If you don't know the salt ahead of time (when preparing a dictionary attack) then in order to prepare a dictionary for all 8 character "human" passwords, you need to hash 62^12 concatenated passwords. If, however, you always know what the first 4 characters of the concatenated password will be (because you know the salt ahead of time) then you can get away with only hashing 62^8 values - all those beginning with the salt. It renders the salt useless against that particular attack.
This only works with a targeted user of course - and only if the attacker can get at the hash list both before and after the password change. It basically makes changing the password less effective as a security measure.
Another reason for using salt in password hashes is to hide the fact that two users use the same password (not unusual). With different hashes an attacker won't see that.
Firstly, stop using MD5 (if you are using it), and use SHA-2, MD5, SHA-0, and SHA-1, are all dead hashes.
-- Edit:
I now agree with Jon Skeet, and suggest you consider generating a new salt with each password change. It covers a small case where the attacker may get the salt+hash, then not be able to gain access again, but will still allow him (with some guessing of how you combine them), to calculate what the hashes could be for all future passwords. It's very small, and is not so important, because the password sizes will need to be significantly small (say, 8 chars) for even calculating them all offline to be practical.
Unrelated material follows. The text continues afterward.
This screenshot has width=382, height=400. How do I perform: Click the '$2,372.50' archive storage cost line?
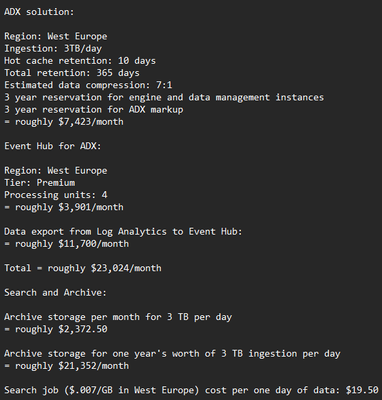(x=56, y=329)
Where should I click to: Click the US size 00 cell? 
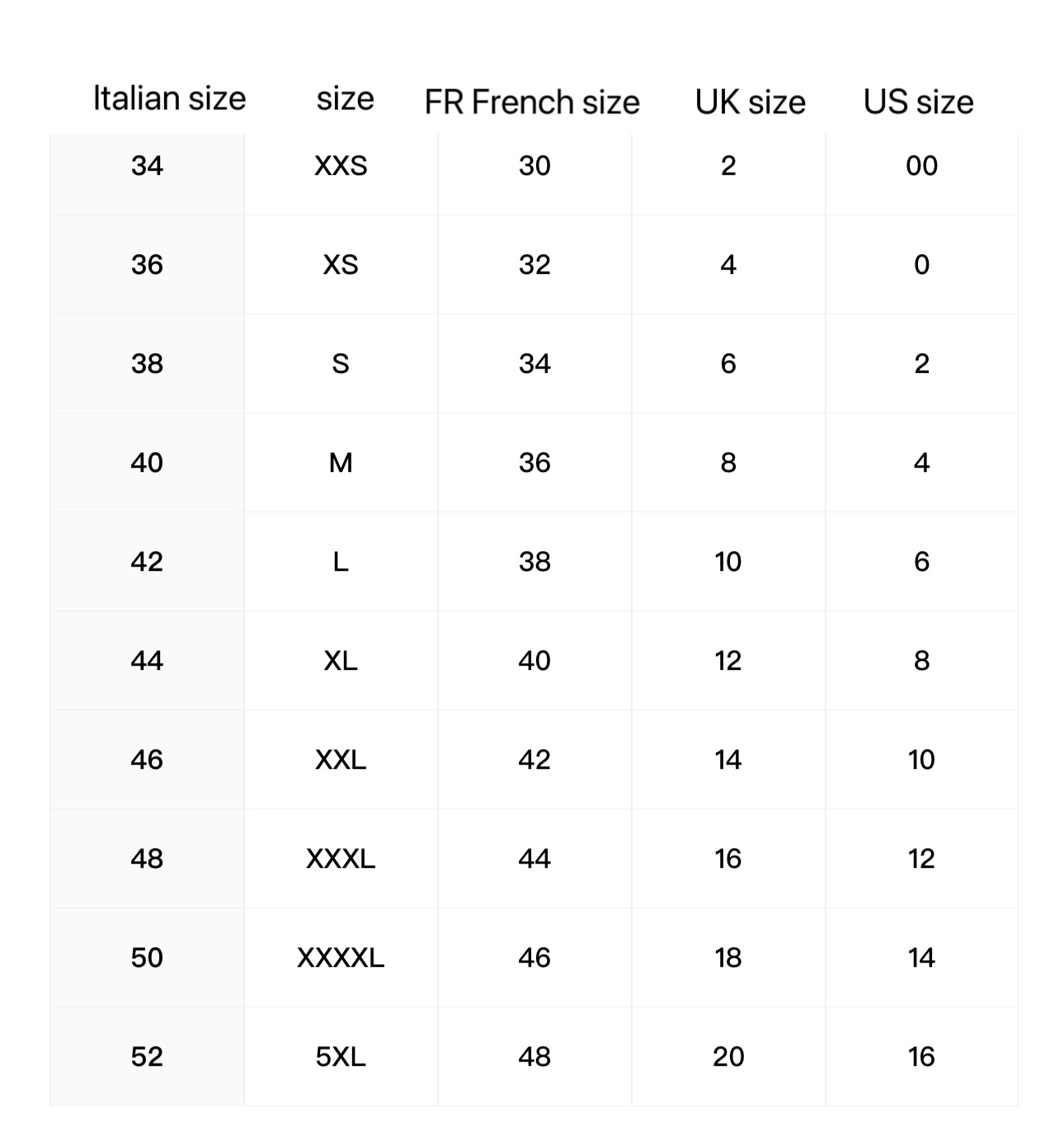(921, 166)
Yet it exists.
Secondly, to consider whether or not it matters, we need to think about the purpose of salts. It is to prevent offline attacks against someone who has a complete listing of only the passwords.
On this basis, if the salt is equally "difficult" to obtain before and after password changes, I see no use a new salt (it's just as at-risk as it was before). It adds additional complexity, and in implementing complexity is where most security problems occur.
I might be being incredibly dim here, but, where would you store the salt that would be inaccessable to someone with enough access to get the hashed password.
I am possibly taking over an app that literally just encrypts user passwords by doing md5( password )
They have ~2000 users to date. How can I migrate those passwords to a stronger encryption schema (e.g. involving a salt, user-specific hash, and their password, all encrypted with sha1, bcrypt, whatever)?
MD5 is a cryptographic hash function, not necessarily an encryption method. A hash is designed to only be performed in one direction, and cannot be reversed other than by dictionary attack. As an example, you can try out this hash database lookup if you're feeling frisky.
You will probably want to save these old passwords in a separate column, then when the users login to the "new" system, compare the MD5'ed version of that password with the old one, and if the digest matches, perform SHA1 with a salt on that password and store that in a separate column.
Alternatively, and probably a better approach, is the force the users to change passwords... and when they enter their new one, use the new hash algorithm on it instead.